A giddy mix of sadistic black humour and genuinely chilling horror, Scream is a shock-edited, bloody Valentine to that most despised of genres, the slasher flick. "It's a very simple formula," declares the school nerd and horror video buff. Scream proves that it can be twisted to become very clever indeed.

LIAR LIAR

Director: Tom Shadyac. Starring: Jim Carrey, Jennifer Tilly (12)

When Fletcher Reede's son Max is asked what his father does at school he says he's "a liar". In fact, he's a lawyer, but is smoothly unscrupulous to the point that his professional dishonesty spills over into his relationship with his divorced wife and his child. After one too many excuses about his absence, Max makes a birthday wish that his father be able to speak the truth for one day. After being asked what he thought of sex with his boss Amanda Donohoe, Jim Carrey's Reede replies "I've had better" and from then on he's in a battle with his new, veracious self. Clowning and life lessons alternate, and Carrey comes to understand the corruption of his ways.

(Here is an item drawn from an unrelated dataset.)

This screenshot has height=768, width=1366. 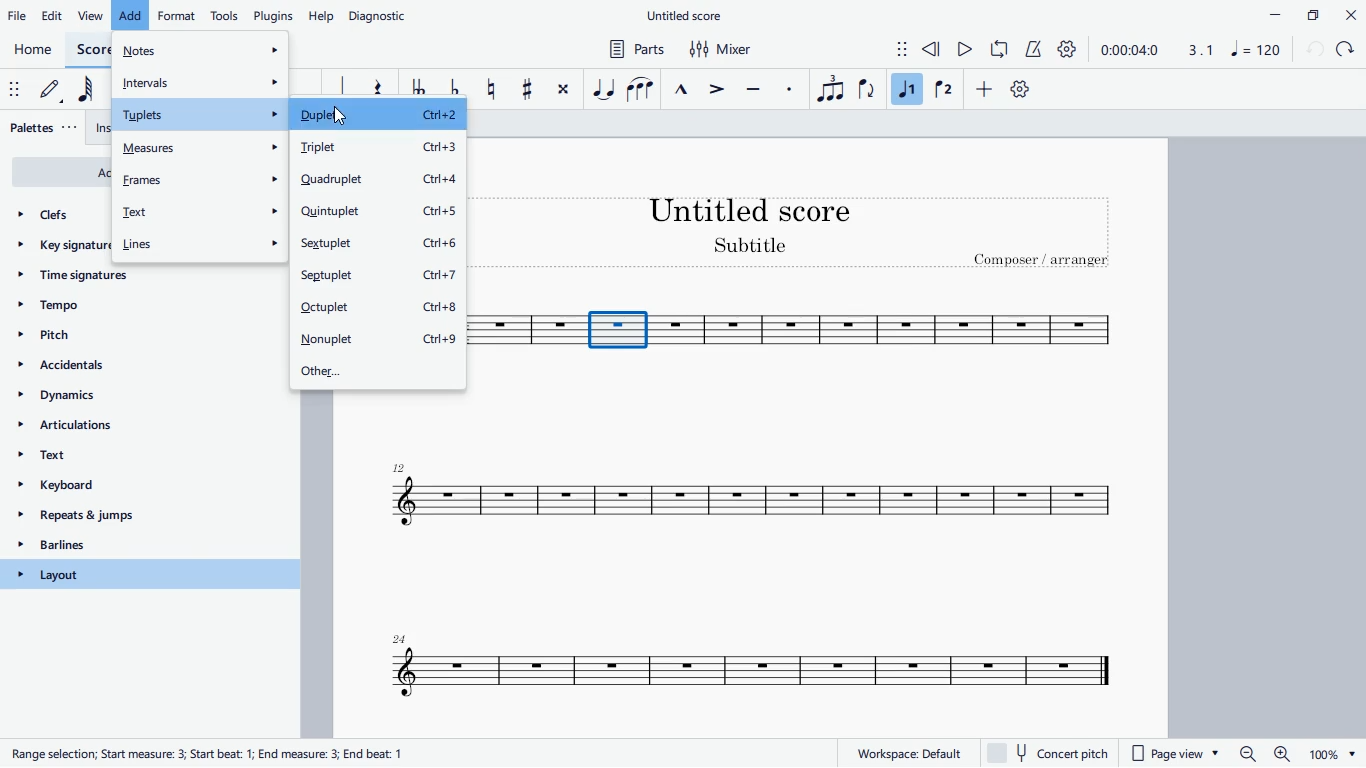 What do you see at coordinates (202, 213) in the screenshot?
I see `text` at bounding box center [202, 213].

The scenario offers Carrey a chance to goof out in an all-too-familiar way. Instead of the struggle with his dark side that we saw in The Mask, it's a struggle with his right side, which wins, offering the most chilling spectacle of all - Carrey trying to act sincere. He can't do it, and comes across as creepy, but there are some good scenes along the way.

MARGARET'S MUSEUM

Director: Mort Ransen. Starring: Helen Bonham Carter (15)

After losing her father and brother to the pit, Margaret (Bonham Carter) has sworn not to love another miner, until bag-piping charmer Neil Currie comes along, that is. This Gothic fable treads a slightly surreal, and not always successful line between grim social drama and black comedy. There's more than a hint of Breaking the Waves about Margaret's "snot- nosed" outsider finding a short-lived happiness only to have it snatched from under her running nose, unfortunately the film's conclusion is so heavily signalled from the start that one gets impatient for the tragedy to be concluded, not least to escape Bonham Carter's feisty little-girl lost.

FEMALE PERVERSIONS

Director: Susan Streitfeld. Starring: Tilda Swinton (18)

Based on the essays of theorist Louise J Kaplan this is less a movie than a set of walking, talking feminist theories. Tilda Swinton plays Eve, a powerful career woman who power-dresses her way to success until her inability to reconcile her wild fantasies with modern femininity leads her to suffer a breakdown. Along the way, the film checks every female malaise from eating disorders to self-mutilation. The idea is to present the stereotypes that women must adopt to survive in modern society. Ironically, the coolly academic feel of the film prevents identification with the characters, and they remain stereotypes.

IT TAKES TWO

Director: Andy Tennant. Starring: Kirstie Alley (PG)

The Prince and the Pauper meets My Girl in this slick, forgettable fable. Billionaire Steve Guttenberg and social worker Kirstie Alley are the couple looking for "real love". So it's just up to two identical little girls, who happen to be from opposite ends of the social spectrum, to miraculously end up in the same place and get them together. A family romance shot and edited with all the sentimental vacuity of a TV soap.

THE BOY FROM MERCURY

Director: Martin Duffy. Starring: Rita Tushingham (PG)

After the death of his father, young Harry has been living in a dream world, not talking to his mother or brother, and sleepwalking through school. Martin Duffy's debut feature puts a charming spin on child's eye alienation by making it exactly that - Harry comes to believes he's a thing from outer space. Duffy creates a convincing fantasy world with just the right dash of Irish charm and whimsy.